11:19:35 <oerjan> AAAAAAAAAAAAAAAAAAAAAAAAAAAAAAAAAAaaaaaaaaaaaa
11:19:55 <CakeProphet> and then special functions that treat one point as a delta.
11:20:17 <elliott> Why don't we just have one type of data
11:20:20 <elliott> And functions that treat it specially
11:20:20 <oerjan> itidus21: that's not what we usually call S
11:20:25 <elliott> Oh right, because this isn't Tcl
11:20:52 <CakeProphet> yeah but they're essentially the same thing the only difference is that you have operations that have an operand that treats the point as a delta.
11:21:02 <oerjan> itidus21: sadly greek letters count as letters, so no.
11:21:03 <elliott> yeah but they're essentially the same thing the only difference is that you have operations that have an operand that treats the string as a list.
11:21:42 <oerjan> otherwise everyone would be using real λ in haskell by now
11:21:51 -!- Taneb has joined.
11:22:09 <CakeProphet> (mappend :: Point -> Point -> Point) point delta
11:23:10 <oerjan> CakeProphet: in four different ways :P
11:23:25 <CakeProphet> oerjan: makes me wonder why there is no typeclasses for monoids like that.

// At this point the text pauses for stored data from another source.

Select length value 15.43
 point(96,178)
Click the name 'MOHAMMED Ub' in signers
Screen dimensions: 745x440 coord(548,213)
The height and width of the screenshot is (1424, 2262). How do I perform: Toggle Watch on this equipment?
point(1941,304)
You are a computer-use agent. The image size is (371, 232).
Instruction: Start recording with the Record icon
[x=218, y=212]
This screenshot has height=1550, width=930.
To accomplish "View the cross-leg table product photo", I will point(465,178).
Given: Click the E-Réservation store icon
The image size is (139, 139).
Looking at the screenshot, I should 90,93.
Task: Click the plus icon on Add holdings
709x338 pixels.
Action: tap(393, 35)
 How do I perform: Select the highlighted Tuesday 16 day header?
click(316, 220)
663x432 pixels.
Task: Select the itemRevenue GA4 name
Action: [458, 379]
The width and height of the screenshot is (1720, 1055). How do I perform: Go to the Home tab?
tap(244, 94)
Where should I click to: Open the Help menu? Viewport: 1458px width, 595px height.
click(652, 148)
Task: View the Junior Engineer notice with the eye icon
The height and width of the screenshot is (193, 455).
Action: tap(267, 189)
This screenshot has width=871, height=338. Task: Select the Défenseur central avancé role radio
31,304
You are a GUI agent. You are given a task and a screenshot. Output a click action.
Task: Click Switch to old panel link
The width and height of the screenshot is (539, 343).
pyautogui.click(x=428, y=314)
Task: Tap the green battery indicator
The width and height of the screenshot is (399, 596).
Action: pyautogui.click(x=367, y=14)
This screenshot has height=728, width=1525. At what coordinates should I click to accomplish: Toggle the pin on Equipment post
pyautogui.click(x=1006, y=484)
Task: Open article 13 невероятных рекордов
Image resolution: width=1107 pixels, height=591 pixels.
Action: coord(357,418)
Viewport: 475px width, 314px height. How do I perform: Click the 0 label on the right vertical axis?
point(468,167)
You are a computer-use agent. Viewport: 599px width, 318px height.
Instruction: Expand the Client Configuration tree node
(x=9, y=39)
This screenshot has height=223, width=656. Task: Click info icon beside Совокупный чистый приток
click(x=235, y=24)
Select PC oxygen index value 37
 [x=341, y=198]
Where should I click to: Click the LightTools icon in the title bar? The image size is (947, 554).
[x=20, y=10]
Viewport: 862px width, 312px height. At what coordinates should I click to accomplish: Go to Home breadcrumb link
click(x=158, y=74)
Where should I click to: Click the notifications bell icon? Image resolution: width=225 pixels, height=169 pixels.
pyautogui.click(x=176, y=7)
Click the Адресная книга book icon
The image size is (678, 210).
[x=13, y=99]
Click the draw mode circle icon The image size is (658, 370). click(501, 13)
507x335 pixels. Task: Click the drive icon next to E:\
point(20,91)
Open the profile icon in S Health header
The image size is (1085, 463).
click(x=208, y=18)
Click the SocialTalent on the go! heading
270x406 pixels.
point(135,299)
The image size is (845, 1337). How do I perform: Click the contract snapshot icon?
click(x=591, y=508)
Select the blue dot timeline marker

11:23:44 -!- derdon has quit (Remote host closed the connection).
11:24:09 <CakeProphet> and would prefer having Monoid classes with more than one mappend.
11:24:11 <oerjan> &&, ||, /=, ==, const and const id are all monoid operations for Bool
11:24:32 <oerjan> scratch those const ones
11:24:35 <elliott> isn't mempty `mappend` ... yeah
11:24:40 <oerjan> they're just semigroups
11:25:09 <fungot> \o| |o| |o/ \m/ \m/ |o/ \o/ \o| \m/ \m/ \o| |o| |o/
11:25:10 <myndzi\> | | | `\o/´ | | | `\o/´ | | |
11:25:10 <myndzi\> >\ |\ >\ | >\ /'\ /`\ | /'\ |\ /<
11:25:20 <oerjan> itidus21: i have no idea what haskell considers those chars as
11:25:32 <itidus21> i just got inspired playing around with character map
11:25:59 <oerjan> CakeProphet: well yes but are they legal operator characters? :P
11:26:18 <Taneb> Somebody's made another brainfuck derivative
11:26:25 <CakeProphet> does Haskell even allow Unicode aside from a few special cases?
11:26:25 <oerjan> > let a ╔ b = a + b in 2 ╔ 2
11:26:49 <elliott> haskell has full unicode support
11:27:05 <oerjan> CakeProphet: at least ghc uses the unicode character classifications to decide. somehow.
11:27:23 <CakeProphet> ╔ is an operator that takes uh two.... uh... somethings and TURNS RIGHT,
11:27:29 <elliott> > let æßð = "yes"; (→) = const in æßð → "a"
11:27:29 <lambdabot> <no location info>: parse error on input `
11:27:40 <elliott> > let æßð = "yes"; → = const in → æßð "a"
11:27:41 <lambdabot> <no location info>: parse error on input `
11:27:50 <CakeProphet> you could also have it turn one thing right by being postifx.
11:29:06 <CakeProphet> elliott: there you go, your delta-application function. :)
11:29:16 <CakeProphet> obviously with type Point -> Delta -> Point
11:29:22 <itidus21> It is cheerfully describes it as Black Up-Pointing Triangle
11:30:45 <lambdabot> <no location info>: parse error on input `
11:30:47 <itidus21> cheerfully described as "Increment"
11:31:12 <oerjan> > (sin :: Double → Double) 2
11:31:14 <CakeProphet> now I just need a unicode keyboard so I can sanely program with these operators.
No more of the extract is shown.